Aim
Return the portion of the scikit-learn sprint report between "There are two" and "time-consuming and difficult.", inclusive, copied word for word.
--- start of Page extract ---
This report focuses on the summary, impact and lessons learned of the first online scikit-learn sprint.
To ensure that attendees had some knowledge of Python and scikit-learn, a brief application form was used. Attendees did not have to be experienced Git users, but some experience was helpful.
About 25% of the attendees had participated in a scikit-learn open source sprint before. The attendees were evenly split by gender. Participants from ten different countries joined. Over half the participants identified as “underrepresented.”
Most attendees learned of the event via Twitter and word-of-mouth, followed by scikit-learn GitHub repo and then through other social media and community platforms (e.g. Slack, Meetup, LinkedIn, etc.)
Impact Report for Data Umbrella Scikit-learn Sprint
|Sprint website||2020 Online Sprint|
|Open source library||scikit-learn|
|GitHub repository link||data-umbrella/2020-sklearn-sprint|
|List of Issues||project list|
|Lead Facilitator||Andreas Mueller|
|Scikit-learn core contributors||Adrin Jalali, Thomas Fan, Nicolas Hug, Chiara Marmo, Tom Dupre la Tour|
|Teaching Assistants||Mark Hannel & Shashank Singh|
|Helpers||Mariam Haji, Noemi Derzsy, Melissa Ferrari|
|Platforms||Discord & Zoom|
|Sponsor: venue||Not applicable|
|Sponsor: food||Not applicable|
|Cost of Sprint||60 hours volunteer time to organize event|
|PULL REQUESTS (PRs)|
|PRs [MRG] at sprint||27|
|PRs [MRG] post-sprint||30|
|PRs returned to issue pool||?|
|TOTAL PRs MERGED||57|
|Attendees: Initial Registrations||51|
|Attendees: Participated||~ 42|
|Post-sprint Survey||survey form (closed)|
|Blog 1: by Joe Lucas||Scikit-learn Sprint: My Open Source Adventure|
|Blog 2: by Jake Tae||A Reflection on My First Open Source Contribution Sprint|
|Blog 3: by C Thinwa||Why you should contribute to open-source as a data scientist|
|Blog 4: by Maren Westerman||Review of the Data Umbrella Scikit-learn Online Sprint June 2020|
Impact Summary for 2020
Some stats on today's ONLINE @DataUmbrella #ScikitLearnSprint:— Reshama Shaikh (@reshamas) June 6, 2020
• 27 PRs MERGED!
• 27 PRs still *open* (TBC) (⚖️)
• 42 new & returning contributors
• 13 helpers
• ➕➕❤️ the contributors emojis!
Thanks to all for spending this Saturday across 16 different time zones with us! pic.twitter.com/MhrjtkMsui
Because this was a virtual event and the idea of having an 8-hour online sprint was not appealing (to me), I reduced the time in half and increased the preparation work that attendees could do.
There are two videos for newcomers to Get Started with Contributing to Scikit-learn.
Added Bonus: Many people who discovered these resources from social media and were not participating in the sprint watched the videos and began submitting PRs. The goal was to make contributing accessible to a larger pool of people.
Challenges for Me, as an Organizer
Participants can use a variety of different (user) names (and nicknames) for email, Discord, GitHub, social media, etc. It is challenging to connect their different profiles and assist them, and it makes getting to know participants more time-consuming and difficult.
--- end of Page extract ---
--- start of Supplied information ---
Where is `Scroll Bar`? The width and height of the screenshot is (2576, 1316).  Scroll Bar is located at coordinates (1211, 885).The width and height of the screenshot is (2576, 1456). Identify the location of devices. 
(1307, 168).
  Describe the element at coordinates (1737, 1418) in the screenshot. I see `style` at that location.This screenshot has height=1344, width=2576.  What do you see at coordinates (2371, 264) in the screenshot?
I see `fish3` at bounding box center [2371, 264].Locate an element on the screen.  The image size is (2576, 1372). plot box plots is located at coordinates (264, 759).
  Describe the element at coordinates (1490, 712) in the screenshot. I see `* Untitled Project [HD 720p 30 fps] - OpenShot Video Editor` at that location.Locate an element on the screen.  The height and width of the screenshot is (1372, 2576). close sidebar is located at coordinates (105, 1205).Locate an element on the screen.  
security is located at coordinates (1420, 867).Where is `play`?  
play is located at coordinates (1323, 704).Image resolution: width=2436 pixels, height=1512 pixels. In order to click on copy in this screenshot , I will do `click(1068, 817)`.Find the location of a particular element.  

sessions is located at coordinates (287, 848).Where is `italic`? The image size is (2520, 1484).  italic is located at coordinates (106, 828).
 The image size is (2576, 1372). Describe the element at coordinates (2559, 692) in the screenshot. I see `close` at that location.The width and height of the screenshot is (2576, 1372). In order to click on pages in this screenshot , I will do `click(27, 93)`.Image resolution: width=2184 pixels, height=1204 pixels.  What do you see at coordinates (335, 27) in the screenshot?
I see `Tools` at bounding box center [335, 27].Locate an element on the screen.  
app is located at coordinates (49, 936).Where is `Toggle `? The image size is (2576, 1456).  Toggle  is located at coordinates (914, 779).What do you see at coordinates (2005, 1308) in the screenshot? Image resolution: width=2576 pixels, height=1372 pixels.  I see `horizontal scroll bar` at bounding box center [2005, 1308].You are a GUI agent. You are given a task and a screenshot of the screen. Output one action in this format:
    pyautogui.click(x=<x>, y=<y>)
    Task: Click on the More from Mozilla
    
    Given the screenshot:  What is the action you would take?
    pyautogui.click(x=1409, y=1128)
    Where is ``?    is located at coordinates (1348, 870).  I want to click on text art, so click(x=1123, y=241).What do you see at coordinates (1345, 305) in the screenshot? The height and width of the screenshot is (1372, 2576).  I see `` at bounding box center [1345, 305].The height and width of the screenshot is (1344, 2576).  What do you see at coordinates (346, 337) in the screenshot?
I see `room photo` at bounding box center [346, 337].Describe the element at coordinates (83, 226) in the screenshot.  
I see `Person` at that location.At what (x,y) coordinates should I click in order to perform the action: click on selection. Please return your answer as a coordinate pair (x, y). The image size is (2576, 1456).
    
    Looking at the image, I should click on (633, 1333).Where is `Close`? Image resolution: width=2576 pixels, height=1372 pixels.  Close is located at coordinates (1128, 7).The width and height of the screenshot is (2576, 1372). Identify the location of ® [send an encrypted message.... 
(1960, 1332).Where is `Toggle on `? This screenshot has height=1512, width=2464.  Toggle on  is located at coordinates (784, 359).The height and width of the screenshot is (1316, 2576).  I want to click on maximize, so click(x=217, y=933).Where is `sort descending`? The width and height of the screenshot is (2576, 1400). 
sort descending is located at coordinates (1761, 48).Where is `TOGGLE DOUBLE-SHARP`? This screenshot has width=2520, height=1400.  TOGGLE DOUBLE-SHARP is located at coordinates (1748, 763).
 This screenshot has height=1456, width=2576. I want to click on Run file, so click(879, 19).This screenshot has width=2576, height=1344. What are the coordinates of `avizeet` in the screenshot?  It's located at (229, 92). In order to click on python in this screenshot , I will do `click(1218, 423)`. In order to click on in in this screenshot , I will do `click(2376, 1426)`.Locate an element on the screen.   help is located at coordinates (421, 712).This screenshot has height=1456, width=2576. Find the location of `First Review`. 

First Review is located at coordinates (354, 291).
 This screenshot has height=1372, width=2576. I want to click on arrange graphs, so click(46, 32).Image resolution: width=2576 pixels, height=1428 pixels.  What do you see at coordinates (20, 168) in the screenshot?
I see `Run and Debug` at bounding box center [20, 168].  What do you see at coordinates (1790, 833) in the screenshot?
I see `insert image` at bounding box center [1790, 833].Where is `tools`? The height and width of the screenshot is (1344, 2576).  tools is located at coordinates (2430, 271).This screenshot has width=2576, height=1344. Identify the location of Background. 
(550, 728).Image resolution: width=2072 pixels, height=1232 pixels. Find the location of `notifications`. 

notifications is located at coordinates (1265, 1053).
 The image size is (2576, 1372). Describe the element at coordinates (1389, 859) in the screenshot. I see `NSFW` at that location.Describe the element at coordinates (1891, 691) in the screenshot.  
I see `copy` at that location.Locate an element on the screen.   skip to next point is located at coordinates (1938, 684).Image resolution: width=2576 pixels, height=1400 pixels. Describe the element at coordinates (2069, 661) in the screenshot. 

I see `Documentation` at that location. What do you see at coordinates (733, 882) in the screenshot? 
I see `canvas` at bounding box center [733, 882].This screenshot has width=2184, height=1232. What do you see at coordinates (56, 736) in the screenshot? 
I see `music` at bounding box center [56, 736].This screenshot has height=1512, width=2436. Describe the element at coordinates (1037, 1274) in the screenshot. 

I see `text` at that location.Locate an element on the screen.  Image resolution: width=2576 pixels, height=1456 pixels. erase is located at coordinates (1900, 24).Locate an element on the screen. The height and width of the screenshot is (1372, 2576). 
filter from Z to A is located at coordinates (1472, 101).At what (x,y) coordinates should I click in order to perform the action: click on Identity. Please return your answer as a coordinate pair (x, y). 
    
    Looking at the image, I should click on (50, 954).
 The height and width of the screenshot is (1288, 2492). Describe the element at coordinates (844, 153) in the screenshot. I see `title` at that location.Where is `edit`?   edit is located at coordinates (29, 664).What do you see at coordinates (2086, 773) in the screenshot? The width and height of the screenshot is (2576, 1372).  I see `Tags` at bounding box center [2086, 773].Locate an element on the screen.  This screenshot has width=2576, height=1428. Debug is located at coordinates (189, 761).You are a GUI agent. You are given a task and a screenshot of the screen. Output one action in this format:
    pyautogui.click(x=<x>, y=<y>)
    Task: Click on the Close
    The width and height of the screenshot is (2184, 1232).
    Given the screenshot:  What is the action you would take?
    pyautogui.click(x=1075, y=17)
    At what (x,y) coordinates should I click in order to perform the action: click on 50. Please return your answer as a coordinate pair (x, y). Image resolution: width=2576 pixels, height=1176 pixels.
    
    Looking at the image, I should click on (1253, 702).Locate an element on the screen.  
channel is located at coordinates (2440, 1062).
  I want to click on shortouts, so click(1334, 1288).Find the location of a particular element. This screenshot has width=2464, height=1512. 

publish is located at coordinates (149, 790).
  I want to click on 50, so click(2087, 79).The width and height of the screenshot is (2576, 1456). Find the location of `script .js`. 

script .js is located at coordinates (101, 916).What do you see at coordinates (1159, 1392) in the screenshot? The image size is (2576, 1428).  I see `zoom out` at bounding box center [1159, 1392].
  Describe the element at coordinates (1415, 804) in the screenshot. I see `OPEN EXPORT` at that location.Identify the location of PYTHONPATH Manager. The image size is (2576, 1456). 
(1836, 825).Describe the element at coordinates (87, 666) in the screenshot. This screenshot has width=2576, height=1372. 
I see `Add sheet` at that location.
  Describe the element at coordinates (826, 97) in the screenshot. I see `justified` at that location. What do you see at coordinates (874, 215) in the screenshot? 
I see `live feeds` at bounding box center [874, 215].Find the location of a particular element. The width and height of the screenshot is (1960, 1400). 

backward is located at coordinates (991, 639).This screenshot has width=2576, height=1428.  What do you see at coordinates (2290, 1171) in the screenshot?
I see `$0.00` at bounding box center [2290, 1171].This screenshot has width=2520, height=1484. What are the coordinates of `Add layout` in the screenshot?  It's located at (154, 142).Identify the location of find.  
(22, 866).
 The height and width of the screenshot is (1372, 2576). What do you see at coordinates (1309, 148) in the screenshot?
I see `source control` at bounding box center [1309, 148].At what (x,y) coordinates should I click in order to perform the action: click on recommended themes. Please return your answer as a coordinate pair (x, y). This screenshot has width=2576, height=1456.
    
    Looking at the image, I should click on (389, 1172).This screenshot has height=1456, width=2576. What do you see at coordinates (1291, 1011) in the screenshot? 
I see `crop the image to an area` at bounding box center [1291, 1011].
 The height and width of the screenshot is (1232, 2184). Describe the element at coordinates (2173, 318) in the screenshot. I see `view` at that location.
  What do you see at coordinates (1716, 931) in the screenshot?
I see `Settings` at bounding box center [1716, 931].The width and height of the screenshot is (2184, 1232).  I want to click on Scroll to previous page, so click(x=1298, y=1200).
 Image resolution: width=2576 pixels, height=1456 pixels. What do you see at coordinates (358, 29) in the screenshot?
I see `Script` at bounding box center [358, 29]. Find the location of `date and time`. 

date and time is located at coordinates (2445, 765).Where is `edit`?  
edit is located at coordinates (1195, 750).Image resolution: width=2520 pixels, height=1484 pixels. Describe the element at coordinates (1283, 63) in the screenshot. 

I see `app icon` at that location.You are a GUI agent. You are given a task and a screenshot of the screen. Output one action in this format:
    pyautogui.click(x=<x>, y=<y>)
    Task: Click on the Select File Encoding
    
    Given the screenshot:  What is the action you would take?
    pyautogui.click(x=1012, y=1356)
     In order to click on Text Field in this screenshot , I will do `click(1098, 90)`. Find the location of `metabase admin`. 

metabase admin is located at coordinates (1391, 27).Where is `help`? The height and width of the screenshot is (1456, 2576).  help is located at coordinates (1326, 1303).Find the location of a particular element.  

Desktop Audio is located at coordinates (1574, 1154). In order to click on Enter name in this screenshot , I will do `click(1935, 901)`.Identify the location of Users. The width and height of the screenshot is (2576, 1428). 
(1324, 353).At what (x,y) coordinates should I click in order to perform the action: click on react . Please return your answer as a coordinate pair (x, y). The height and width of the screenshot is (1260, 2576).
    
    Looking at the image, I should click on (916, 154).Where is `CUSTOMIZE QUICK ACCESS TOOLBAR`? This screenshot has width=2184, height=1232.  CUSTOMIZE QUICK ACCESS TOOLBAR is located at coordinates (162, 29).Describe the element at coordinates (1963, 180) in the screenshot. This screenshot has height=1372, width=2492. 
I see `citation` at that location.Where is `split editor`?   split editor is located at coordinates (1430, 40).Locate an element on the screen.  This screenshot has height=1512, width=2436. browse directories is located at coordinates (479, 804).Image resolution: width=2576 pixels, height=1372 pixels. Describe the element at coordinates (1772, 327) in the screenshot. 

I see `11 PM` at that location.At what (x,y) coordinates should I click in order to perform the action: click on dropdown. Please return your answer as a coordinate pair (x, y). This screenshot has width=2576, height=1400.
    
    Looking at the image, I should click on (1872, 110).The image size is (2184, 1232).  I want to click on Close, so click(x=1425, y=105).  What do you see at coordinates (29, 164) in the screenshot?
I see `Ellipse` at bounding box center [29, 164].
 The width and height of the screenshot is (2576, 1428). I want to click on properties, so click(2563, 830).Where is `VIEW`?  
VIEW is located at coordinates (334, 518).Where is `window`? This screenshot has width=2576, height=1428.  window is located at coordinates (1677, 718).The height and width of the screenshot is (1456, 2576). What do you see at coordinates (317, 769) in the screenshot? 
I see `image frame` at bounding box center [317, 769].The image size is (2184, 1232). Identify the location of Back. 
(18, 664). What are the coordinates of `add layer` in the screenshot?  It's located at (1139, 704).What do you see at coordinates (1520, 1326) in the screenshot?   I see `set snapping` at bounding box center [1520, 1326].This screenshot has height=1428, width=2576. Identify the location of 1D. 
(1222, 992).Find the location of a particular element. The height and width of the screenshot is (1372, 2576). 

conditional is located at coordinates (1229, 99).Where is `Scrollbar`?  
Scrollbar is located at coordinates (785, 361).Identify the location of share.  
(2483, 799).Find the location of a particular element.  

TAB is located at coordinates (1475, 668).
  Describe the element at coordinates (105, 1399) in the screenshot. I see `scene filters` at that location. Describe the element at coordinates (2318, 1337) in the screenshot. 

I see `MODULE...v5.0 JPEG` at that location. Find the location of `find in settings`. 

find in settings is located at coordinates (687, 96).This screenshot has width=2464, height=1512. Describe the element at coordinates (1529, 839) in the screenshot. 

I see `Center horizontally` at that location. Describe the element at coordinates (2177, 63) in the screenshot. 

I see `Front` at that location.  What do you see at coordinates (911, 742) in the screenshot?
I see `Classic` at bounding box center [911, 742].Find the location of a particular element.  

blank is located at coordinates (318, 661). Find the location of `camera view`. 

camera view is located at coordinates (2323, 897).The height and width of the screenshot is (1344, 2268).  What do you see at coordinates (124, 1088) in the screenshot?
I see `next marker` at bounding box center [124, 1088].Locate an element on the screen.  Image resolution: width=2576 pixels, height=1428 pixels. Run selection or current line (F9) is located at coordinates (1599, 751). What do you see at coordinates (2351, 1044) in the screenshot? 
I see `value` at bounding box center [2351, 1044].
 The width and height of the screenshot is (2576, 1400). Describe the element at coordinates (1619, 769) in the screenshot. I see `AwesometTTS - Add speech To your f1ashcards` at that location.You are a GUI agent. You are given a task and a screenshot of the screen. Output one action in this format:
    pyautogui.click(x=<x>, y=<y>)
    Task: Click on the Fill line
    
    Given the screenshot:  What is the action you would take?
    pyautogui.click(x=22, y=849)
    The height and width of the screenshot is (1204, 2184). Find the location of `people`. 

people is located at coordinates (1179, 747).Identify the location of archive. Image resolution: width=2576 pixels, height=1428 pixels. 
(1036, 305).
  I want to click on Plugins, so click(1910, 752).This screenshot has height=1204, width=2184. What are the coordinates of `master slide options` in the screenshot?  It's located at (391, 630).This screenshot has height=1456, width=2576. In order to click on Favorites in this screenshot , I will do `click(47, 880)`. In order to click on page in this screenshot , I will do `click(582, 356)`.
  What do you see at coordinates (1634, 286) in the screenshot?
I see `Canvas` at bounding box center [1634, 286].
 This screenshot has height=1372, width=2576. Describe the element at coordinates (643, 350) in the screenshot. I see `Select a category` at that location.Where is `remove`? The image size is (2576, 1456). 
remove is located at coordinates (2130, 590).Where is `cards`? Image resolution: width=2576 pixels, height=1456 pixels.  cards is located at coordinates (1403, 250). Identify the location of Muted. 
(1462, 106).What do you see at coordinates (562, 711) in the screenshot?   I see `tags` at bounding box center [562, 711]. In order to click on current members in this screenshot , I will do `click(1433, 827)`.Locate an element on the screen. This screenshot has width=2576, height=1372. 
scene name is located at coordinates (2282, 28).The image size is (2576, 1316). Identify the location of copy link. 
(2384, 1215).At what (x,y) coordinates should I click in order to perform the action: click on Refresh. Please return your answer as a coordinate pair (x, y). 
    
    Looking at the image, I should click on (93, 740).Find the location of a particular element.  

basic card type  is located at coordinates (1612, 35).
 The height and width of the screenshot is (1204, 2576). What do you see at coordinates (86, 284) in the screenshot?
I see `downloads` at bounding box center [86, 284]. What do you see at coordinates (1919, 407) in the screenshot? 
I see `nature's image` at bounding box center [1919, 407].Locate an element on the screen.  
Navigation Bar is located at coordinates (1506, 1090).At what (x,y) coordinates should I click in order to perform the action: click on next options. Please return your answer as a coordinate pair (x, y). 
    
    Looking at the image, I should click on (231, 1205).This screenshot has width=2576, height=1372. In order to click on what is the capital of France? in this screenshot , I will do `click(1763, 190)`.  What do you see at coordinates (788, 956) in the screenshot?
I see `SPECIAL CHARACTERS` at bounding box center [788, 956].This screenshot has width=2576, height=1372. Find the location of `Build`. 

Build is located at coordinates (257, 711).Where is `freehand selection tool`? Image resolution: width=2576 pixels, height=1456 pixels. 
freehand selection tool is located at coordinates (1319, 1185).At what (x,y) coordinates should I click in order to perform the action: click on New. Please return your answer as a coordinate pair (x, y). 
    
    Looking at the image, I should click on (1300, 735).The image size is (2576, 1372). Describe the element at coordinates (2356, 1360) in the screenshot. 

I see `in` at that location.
--- end of Supplied information ---
Exercise response
There are two videos for newcomers to Get Started with Contributing to Scikit-learn.
Added Bonus: Many people who discovered these resources from social media and were not participating in the sprint watched the videos and began submitting PRs. The goal was to make contributing accessible to a larger pool of people.
Challenges for Me, as an Organizer
Participants can use a variety of different (user) names (and nicknames) for email, Discord, GitHub, social media, etc. It is challenging to connect their different profiles and assist them, and it makes getting to know participants more time-consuming and difficult.